Tant que Cuba restera indépendante — et indépendamment des contraintes induites par les considérations militaires sur sa politique étrangère du fait des pressions étasuniennes — ce pays sera considéré comme une menace latente à la dominance des USA sur les Caraïbes, et par extension selon le principe de « somme nulle » néo-réaliste, comme une menace au fondement que constitue l’hémisphère Ouest pour leur stratégie mondiale unipolaire dans son ensemble.
Les USA sur-réagissent donc systématiquement aux développement de l’île, de crainte que l’une des grandes puissances qui constituent leurs rivales ne trouve quelque moyen d’utiliser ses relations avec la Havane pour établir les fondations d’un futur défi envers les USA dans leur propre zone d’influence, voire à l’avenir, à en croire les décideurs les plus paranoïaques, jusque dans leurs États du Sud.

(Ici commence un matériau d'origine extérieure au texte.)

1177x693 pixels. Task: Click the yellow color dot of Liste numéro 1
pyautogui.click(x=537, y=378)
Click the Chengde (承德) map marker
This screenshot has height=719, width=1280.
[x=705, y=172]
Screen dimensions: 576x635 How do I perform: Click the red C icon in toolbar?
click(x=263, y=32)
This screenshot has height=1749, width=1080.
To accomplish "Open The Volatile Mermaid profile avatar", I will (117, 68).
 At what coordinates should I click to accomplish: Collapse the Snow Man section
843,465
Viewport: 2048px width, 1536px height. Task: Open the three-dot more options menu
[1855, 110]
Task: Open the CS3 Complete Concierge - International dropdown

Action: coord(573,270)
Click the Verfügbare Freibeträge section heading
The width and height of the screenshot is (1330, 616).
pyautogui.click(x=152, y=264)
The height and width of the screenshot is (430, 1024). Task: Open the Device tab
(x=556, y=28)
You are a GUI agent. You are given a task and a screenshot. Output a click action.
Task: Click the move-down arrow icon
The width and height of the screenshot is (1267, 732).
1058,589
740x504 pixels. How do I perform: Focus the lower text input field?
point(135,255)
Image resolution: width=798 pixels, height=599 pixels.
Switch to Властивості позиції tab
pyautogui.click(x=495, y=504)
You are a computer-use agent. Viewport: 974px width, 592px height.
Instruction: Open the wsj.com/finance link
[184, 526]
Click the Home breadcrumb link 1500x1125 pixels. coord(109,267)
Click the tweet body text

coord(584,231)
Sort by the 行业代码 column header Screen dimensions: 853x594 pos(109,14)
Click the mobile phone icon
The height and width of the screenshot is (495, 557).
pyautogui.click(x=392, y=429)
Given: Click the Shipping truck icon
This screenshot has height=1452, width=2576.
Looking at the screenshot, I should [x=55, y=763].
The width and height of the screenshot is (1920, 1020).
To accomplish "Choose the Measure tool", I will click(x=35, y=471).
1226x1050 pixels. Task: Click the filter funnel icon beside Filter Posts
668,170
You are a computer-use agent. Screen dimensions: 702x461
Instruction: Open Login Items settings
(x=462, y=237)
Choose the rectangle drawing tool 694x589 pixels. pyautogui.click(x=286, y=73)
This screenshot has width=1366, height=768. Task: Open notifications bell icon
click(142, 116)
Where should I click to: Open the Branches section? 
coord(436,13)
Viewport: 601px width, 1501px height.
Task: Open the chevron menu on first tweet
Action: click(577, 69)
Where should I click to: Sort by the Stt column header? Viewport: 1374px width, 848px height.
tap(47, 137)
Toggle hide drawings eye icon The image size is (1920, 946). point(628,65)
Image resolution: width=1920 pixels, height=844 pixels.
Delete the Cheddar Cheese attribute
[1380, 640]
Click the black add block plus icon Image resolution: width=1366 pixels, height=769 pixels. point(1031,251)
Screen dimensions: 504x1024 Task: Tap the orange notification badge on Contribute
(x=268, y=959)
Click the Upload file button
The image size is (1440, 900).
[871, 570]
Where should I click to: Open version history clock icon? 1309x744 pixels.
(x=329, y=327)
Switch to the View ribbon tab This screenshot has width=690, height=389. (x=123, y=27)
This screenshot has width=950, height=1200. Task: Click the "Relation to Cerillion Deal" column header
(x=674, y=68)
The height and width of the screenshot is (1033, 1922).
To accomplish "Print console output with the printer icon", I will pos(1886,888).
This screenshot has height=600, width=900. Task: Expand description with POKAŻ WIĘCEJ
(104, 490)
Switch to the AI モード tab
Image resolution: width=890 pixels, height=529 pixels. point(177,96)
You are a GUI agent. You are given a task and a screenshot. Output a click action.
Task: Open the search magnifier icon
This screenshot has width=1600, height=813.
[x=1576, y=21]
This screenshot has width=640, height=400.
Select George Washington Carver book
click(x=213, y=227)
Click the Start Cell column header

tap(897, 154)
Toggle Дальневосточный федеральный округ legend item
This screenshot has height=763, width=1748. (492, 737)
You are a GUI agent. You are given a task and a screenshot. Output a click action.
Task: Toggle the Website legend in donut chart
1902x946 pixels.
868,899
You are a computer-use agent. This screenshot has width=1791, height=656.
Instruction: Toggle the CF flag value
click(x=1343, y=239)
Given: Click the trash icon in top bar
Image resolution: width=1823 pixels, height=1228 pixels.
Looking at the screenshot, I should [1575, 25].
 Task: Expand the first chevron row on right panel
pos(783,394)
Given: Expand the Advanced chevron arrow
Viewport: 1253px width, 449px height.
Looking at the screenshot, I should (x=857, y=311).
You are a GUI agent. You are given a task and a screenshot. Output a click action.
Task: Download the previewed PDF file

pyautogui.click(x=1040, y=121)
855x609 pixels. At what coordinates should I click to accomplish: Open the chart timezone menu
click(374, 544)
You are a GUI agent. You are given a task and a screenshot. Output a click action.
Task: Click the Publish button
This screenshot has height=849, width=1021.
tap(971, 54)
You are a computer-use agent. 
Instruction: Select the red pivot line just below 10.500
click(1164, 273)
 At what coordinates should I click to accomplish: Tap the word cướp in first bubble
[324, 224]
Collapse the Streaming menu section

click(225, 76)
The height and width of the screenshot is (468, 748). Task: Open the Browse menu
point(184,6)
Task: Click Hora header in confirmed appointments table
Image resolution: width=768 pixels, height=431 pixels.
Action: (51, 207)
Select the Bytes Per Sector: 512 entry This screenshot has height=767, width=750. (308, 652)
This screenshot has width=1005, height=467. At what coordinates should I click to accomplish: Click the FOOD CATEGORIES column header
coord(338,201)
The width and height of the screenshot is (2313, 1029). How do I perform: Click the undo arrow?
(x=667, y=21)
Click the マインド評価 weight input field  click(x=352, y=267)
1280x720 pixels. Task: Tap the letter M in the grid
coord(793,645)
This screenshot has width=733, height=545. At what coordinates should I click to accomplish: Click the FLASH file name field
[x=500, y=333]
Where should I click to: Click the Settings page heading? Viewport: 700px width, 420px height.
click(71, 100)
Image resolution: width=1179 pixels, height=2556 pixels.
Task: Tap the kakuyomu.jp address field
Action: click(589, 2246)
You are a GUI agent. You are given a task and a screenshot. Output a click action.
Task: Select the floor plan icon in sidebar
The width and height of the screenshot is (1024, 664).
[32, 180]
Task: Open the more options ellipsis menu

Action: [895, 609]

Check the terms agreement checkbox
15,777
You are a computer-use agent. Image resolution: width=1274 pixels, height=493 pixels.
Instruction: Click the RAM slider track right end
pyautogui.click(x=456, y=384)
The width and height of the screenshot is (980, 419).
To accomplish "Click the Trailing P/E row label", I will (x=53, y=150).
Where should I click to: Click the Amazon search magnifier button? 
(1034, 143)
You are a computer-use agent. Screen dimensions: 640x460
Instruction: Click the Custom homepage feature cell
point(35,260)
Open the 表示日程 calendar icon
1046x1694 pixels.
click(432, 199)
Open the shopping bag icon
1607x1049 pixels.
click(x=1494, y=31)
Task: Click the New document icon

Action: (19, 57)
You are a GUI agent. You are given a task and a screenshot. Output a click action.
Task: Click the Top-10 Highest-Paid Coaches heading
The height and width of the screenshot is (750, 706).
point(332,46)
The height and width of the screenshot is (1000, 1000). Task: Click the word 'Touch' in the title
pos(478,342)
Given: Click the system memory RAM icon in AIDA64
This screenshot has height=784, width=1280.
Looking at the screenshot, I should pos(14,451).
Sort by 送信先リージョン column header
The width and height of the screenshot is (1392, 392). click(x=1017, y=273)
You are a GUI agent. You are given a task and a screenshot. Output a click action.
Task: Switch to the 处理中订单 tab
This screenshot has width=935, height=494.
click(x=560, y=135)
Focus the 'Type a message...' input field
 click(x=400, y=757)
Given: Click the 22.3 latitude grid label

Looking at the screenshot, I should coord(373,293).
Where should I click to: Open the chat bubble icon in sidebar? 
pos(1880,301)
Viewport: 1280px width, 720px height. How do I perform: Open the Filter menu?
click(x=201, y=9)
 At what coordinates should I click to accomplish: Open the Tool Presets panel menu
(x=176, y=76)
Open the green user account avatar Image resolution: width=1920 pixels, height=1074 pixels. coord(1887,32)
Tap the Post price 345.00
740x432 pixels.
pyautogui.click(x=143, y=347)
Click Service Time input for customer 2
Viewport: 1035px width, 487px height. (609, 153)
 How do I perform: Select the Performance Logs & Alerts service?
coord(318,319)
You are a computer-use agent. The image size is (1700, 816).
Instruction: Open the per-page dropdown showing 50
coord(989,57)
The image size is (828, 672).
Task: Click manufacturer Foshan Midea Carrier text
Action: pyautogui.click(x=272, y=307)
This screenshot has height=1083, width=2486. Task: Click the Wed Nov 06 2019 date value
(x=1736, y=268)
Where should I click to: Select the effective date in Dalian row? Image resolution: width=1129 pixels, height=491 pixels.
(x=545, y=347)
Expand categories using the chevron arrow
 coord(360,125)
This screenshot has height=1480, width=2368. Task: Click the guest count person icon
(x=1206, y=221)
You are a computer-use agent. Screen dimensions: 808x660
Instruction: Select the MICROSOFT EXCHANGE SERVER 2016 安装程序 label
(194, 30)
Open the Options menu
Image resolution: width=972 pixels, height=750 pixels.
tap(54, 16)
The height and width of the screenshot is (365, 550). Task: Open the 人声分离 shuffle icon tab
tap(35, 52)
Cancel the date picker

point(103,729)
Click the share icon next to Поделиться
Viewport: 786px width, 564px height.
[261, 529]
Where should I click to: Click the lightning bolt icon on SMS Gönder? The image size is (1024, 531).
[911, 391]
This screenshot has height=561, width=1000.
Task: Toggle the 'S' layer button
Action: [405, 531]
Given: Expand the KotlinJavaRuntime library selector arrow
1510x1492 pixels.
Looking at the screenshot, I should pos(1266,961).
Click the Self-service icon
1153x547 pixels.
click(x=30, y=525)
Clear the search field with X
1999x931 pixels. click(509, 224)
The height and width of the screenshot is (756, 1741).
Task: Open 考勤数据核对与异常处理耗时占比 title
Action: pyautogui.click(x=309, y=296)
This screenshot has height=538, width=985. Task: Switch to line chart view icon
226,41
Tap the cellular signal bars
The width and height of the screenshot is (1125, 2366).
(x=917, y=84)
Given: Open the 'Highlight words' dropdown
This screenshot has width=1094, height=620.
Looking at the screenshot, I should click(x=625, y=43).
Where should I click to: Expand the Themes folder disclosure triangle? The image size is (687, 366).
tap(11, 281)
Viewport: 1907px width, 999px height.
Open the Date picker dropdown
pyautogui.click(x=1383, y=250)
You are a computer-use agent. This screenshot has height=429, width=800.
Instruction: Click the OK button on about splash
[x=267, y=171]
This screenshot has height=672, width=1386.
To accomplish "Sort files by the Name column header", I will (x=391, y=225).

Pour en revenir à des considérations plus régionales et plus rationnelles, Cuba constitue le pays le plus peuplé des Caraïbes, même si la somme des habitants d’Haïti et de la République Dominicaine fait que l’île d’Hispaniola est peuplée d’environ le double d’âmes de Cuba. Cela signifie que Cuba est une destination importante pour la main d’œuvre bon marché, rendue encore plus attractive par son système de monnaie à deux niveaux qui contribue à établir le coût de la main d’œuvre à un niveau parmi les plus faibles du monde. Alors que Cuba poursuit son « ouverture » (un euphémisme décrivant la remise en cause de nombre de ses politiques communistes remontant à l’ère de la Guerre Froide), il faut s’attendre à voir ce pays traverser de nombreuses mutations sociales, et finalement politiques.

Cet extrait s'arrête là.